In the Gospel according to St. Matthew the setting for this story is that our Lord had just calmed the stormy Sea of Galilee, and He landed on the other side of the lake, away from Galilee his home. Immediately He encounters two men possessed by demons so fierce that ”no one could travel by that road.” While the disciples in the boat were wondering what manner of man Jesus was that even the winds and the sea obeyed Him, the demons came to proclaim the answer. Jesus alone came towards them since no one dared to bring them to Him. They dwelt among the tombs as if already dead. This is a reminder to us that sin and evil lead to death. But because Christ is the Conqueror of Death, the demons screamed out, “What have you to do with us, Son of God? Have you come here to torment us before the appointed time?” The appointed time is the end of the world when all will be judged.
Each Gospel account was written to proclaim the Good News to a particular audience. St. Matthew, a converted Jew and a tax-collector, wrote his Gospel account in order to convince Jewish believers that Jesus Christ was the fulfillment of the Law and the Prophets. Christ had just crossed the Sea of Galilee to escape the demands of the people that He cure their afflictions, but they had no accompanying faith or recognition of who He was. The irony for St. Matthew is that the Gentile Centurion, and even the demons recognize that Jesus is the Son of God, but not His Chosen People. There is another surreptitious message being proclaimed by the presence of a herd of swine: These are not Jews, Christ is already spreading His universal message to the Gentiles, beyond His Chosen People, the Old Jerusalem. For Jewish believers swine are unclean and it was forbidden to eat them or even have anything to do with them. A swineherd could only be present among non-Jewish people. Christ commands the demons to enter the herd of swine, reminding and teaching us that God can perform good even by using something unclean and perverse. Perhaps this was why the Church Fathers loved this episode enough to have it chanted on two different Sundays during the Church Year: The pigs rushed down the steep bank into the sea where they drowned. Even swine know that death is better than being possessed by a demon. It is a call to repentance, a call to us to put off the demons, the old man within us. Living with our demons actually makes us lower and less sensible than pigs! The heavy handed influence of monasticism on the services of the Orthodox Church may be the answer to why this episode is repeated twice in the Sunday Gospel readings: The seeking of perfection by monastics leads them to constantly reflect over their sinfulness and unworthiness. Because this Gospel account clearly illustrates the baseness and degradation of sinfulness and evil, it may possibly be the reason why this episode is repeated on two different Sundays in preference to many other important occurrences and lessons in the life of our Lord, God and Savior Jesus Christ.. A sinful and demonic lifestyle is a swinish lifestyle, and NOT the life that we who are created in the image and likeness of God are created to live.

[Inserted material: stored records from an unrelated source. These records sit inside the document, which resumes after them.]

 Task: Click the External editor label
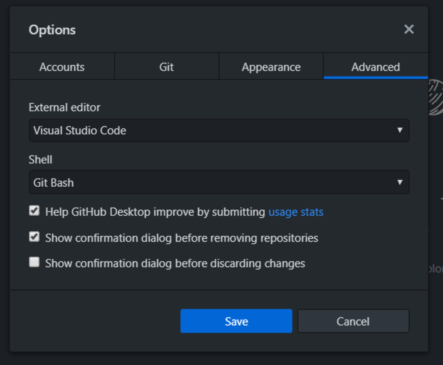(x=64, y=107)
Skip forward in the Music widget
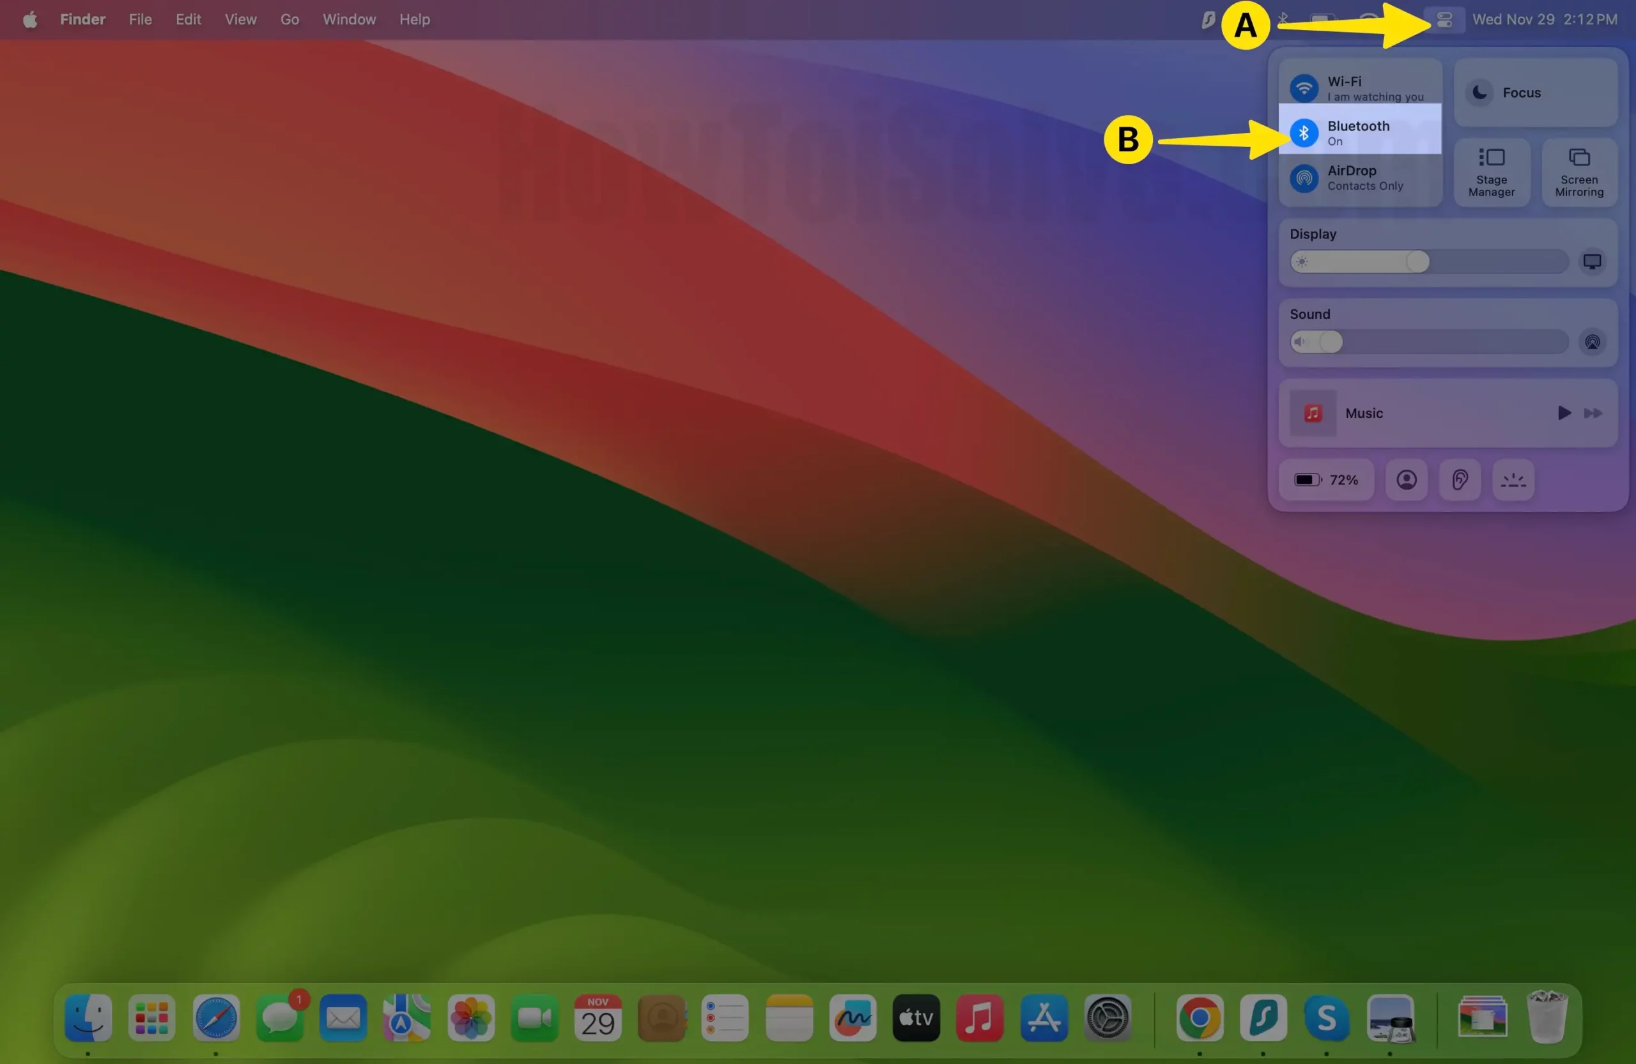 coord(1593,412)
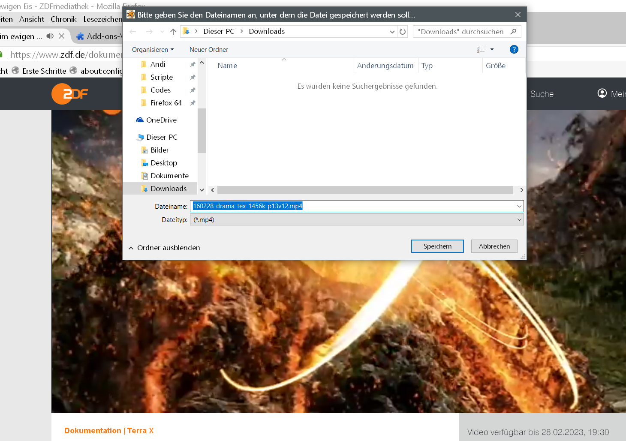Mute the tab via speaker icon
The image size is (626, 441).
click(x=50, y=36)
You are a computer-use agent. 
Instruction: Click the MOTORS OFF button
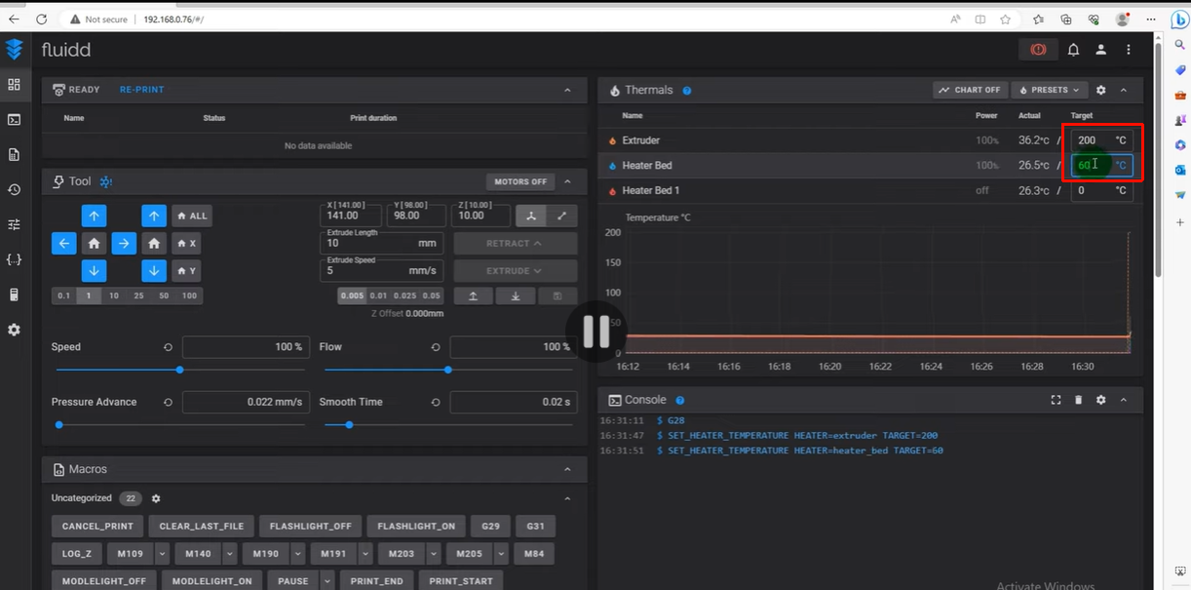519,181
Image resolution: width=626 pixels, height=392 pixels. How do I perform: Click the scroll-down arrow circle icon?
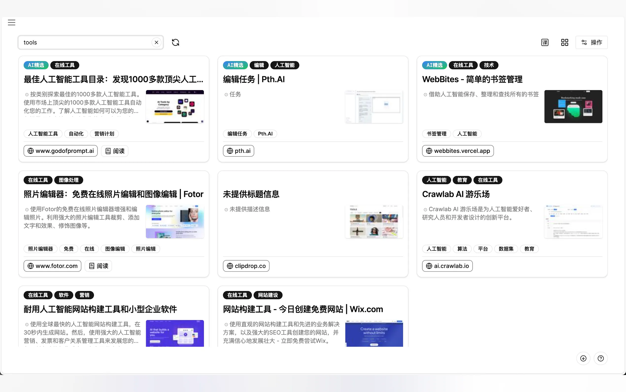click(x=583, y=358)
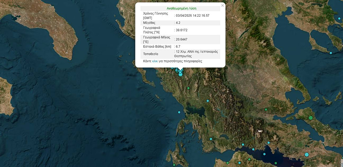This screenshot has width=343, height=167.
Task: Click the latitude value 39.6172
Action: [x=182, y=30]
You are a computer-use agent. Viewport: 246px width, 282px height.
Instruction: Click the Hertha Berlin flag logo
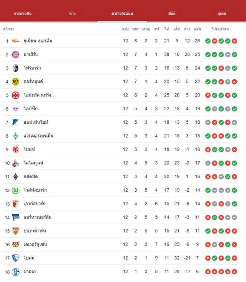click(x=15, y=217)
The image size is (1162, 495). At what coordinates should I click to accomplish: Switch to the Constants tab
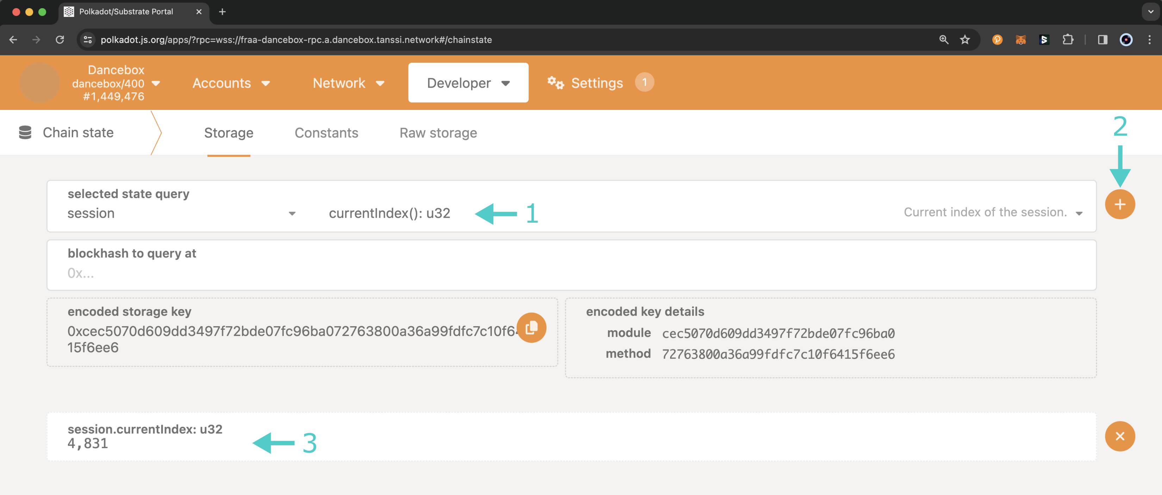pos(326,132)
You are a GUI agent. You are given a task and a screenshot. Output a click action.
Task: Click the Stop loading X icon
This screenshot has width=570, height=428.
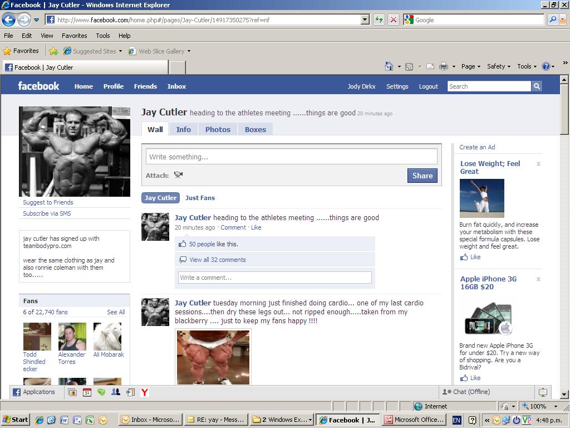(x=393, y=20)
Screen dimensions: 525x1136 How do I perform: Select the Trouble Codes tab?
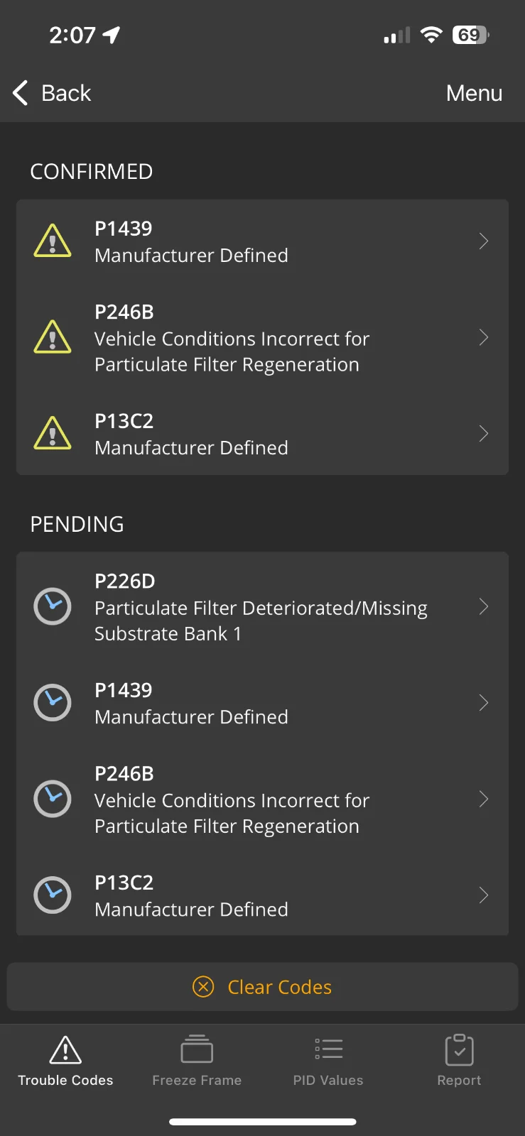(x=65, y=1061)
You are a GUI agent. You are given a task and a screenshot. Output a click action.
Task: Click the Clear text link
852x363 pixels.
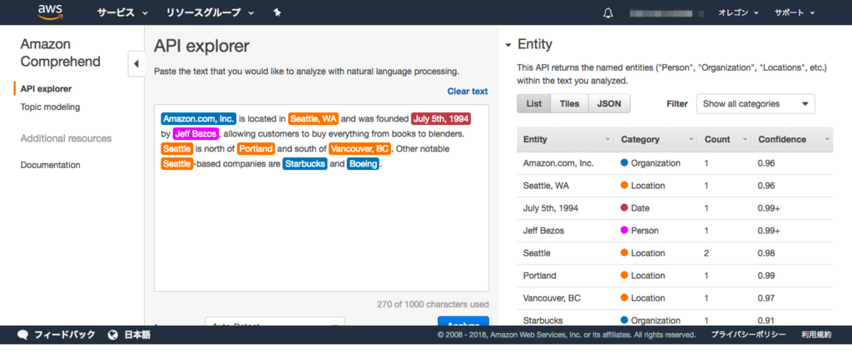click(468, 92)
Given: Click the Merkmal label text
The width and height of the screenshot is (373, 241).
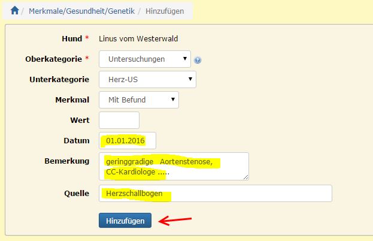Looking at the screenshot, I should [72, 99].
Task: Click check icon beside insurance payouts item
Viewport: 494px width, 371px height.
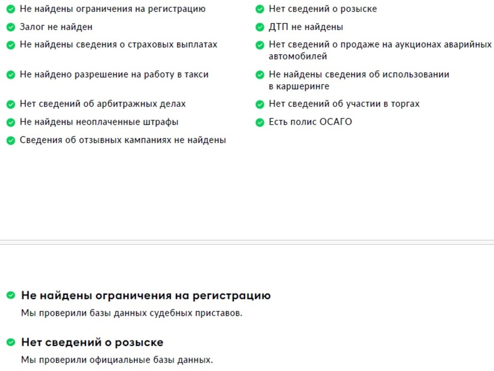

The final event in this Gospel story is that the whole town came out to meet Jesus begged Him to leave! Contrast this with the Samaritans in the town of Shechem who invited Him to stay after His encounter with the sinful woman at Jacob’s Well. Is it possible they were overwhelmed and fearful of the awesome power of God which they observed? This is not totally unusual for St. Peter also asked the Lord to leave him because he was a sinful man (Luke 5:8). Is St. Matthew making the point that these Gentiles were able to take the first steps to wisdom because they had fear of the Lord which the beginning of all wisdom, and the Chosen People did not? Or is it that the people of Gadara reflect the sinfulness of all humanity, a sinfulness that makes us more comfortable with demons than with God? The Lord came with power to deliver the world from the power of the Enemy; but they preferred distance from God, submitting to the slavery of evil and rejecting the presence of God. John the Golden-Mouth calls them a senseless people who sent Him away when they should have adored Him and marveled at His power. Are we, too, insensitive and blind to the power and majesty of our Good God? When the inhabitants of that country, after having received such benefits, were driving Him away, Jesus did not resist, but relented, and left them for they had shown themselves unworthy of His teaching. Is it possible that we, too, often ask God to leave us because we are not willing to respond appropriately to the love and awesome power of God? Perhaps it is a result of sin that we are unwilling to give ourselves and each other and all of life to Christ our God. Let us remember that we are the summit of His creation and are called to live as children of God, as His Inheritance!